• [Exercise instructions]
Scan the entries for lines with the word "window", then copy those lines.

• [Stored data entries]

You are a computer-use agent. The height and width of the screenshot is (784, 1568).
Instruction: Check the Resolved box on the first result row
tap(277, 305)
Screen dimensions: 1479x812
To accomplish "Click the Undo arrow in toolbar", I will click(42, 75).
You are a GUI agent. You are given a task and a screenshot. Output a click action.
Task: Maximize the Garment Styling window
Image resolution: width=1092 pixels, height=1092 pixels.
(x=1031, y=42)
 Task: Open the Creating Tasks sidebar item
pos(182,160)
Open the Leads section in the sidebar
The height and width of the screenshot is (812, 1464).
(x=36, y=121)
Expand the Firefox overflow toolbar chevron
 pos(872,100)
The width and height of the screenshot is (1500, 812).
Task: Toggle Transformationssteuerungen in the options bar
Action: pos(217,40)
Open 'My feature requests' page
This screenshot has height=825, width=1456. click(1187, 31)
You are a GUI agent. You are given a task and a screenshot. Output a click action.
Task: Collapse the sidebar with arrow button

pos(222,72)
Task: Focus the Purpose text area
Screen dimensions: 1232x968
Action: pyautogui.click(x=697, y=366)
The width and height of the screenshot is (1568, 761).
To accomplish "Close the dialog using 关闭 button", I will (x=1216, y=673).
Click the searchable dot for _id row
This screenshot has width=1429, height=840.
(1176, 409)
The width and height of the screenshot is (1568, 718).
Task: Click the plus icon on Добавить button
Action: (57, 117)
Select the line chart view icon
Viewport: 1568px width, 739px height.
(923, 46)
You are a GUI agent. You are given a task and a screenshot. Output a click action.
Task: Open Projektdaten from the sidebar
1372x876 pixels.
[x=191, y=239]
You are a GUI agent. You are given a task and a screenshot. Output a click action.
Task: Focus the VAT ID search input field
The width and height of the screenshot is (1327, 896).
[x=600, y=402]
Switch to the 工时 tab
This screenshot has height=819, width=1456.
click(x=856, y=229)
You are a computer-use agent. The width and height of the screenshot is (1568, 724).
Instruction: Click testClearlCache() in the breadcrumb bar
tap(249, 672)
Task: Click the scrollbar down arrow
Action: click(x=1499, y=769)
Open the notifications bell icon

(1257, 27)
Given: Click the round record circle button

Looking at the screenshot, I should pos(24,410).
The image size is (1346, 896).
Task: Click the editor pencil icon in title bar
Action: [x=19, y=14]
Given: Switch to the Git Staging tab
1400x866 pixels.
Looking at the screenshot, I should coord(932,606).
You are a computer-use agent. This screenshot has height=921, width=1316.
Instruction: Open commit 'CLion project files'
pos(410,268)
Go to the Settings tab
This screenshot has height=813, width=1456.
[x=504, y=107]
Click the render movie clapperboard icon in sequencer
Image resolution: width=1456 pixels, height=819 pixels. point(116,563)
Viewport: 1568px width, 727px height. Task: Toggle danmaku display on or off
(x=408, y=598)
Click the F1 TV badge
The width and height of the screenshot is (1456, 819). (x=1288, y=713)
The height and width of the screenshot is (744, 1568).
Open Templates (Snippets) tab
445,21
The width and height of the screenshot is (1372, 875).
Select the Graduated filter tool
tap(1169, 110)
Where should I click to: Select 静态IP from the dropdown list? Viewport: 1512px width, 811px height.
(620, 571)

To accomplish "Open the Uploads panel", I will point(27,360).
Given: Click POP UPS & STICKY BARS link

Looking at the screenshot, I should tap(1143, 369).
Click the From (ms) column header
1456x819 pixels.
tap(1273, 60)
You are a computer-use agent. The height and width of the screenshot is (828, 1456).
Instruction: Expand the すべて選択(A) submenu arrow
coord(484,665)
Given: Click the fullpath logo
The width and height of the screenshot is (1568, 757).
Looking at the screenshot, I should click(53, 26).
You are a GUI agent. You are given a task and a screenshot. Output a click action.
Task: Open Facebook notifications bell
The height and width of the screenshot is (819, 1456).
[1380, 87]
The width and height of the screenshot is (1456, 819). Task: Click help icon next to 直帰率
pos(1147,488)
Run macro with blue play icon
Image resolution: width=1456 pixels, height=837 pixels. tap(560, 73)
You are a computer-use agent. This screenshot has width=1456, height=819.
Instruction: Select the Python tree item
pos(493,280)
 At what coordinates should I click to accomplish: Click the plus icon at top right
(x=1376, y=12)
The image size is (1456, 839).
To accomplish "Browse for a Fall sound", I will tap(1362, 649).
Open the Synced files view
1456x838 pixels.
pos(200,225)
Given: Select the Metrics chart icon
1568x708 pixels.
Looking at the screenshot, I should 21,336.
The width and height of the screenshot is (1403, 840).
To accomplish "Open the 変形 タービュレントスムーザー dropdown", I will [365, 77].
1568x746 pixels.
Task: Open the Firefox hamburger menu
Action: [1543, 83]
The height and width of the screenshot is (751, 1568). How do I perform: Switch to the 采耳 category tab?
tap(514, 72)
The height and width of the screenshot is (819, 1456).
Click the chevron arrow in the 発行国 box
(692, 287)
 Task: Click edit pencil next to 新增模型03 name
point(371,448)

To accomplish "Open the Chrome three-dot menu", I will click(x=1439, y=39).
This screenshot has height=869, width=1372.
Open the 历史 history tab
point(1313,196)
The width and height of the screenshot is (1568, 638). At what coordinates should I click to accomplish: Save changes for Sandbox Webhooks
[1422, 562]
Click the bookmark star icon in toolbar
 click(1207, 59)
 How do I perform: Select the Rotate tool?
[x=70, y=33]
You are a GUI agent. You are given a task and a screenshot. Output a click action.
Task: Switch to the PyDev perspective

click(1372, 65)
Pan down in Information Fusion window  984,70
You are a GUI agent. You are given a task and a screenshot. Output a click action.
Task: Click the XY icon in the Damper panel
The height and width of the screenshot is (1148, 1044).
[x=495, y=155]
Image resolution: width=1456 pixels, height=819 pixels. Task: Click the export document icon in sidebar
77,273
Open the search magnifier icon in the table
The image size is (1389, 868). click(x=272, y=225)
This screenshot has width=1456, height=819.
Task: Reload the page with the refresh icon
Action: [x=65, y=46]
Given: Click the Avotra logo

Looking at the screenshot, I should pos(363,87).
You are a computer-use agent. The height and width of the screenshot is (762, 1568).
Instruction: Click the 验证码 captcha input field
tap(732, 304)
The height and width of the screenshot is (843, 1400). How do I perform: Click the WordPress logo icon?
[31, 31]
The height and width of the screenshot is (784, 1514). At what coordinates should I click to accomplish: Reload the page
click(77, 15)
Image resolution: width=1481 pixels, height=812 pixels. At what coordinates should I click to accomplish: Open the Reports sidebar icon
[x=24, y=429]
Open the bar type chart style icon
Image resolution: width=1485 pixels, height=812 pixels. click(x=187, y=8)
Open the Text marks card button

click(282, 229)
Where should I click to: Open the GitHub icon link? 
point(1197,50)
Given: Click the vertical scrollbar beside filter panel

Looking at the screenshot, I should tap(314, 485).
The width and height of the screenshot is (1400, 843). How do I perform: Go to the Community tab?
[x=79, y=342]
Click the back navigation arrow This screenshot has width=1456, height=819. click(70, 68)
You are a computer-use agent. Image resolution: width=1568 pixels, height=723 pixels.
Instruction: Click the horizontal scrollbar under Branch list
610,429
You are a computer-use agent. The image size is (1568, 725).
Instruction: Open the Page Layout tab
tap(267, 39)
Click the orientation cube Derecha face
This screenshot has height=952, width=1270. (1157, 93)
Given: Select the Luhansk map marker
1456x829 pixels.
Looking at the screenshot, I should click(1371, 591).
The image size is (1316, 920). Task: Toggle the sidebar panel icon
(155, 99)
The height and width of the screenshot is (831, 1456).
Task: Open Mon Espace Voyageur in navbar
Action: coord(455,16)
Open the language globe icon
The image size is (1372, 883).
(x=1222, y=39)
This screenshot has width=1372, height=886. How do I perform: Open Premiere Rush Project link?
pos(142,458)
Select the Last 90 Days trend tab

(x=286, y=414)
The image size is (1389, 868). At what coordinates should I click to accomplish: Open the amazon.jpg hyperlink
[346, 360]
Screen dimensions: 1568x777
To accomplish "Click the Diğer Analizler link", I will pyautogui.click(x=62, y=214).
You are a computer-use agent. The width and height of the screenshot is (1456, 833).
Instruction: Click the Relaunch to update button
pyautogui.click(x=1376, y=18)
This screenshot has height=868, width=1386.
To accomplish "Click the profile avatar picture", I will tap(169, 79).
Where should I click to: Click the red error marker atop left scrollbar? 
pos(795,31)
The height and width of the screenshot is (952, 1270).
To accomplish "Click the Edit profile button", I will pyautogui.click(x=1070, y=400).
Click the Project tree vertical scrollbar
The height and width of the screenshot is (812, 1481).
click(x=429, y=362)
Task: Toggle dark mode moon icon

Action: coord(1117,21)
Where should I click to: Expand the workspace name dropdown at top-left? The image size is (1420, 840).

• [Reply to the task]
Task: Maximize the Garment Styling window
Pan down in Information Fusion window  984,70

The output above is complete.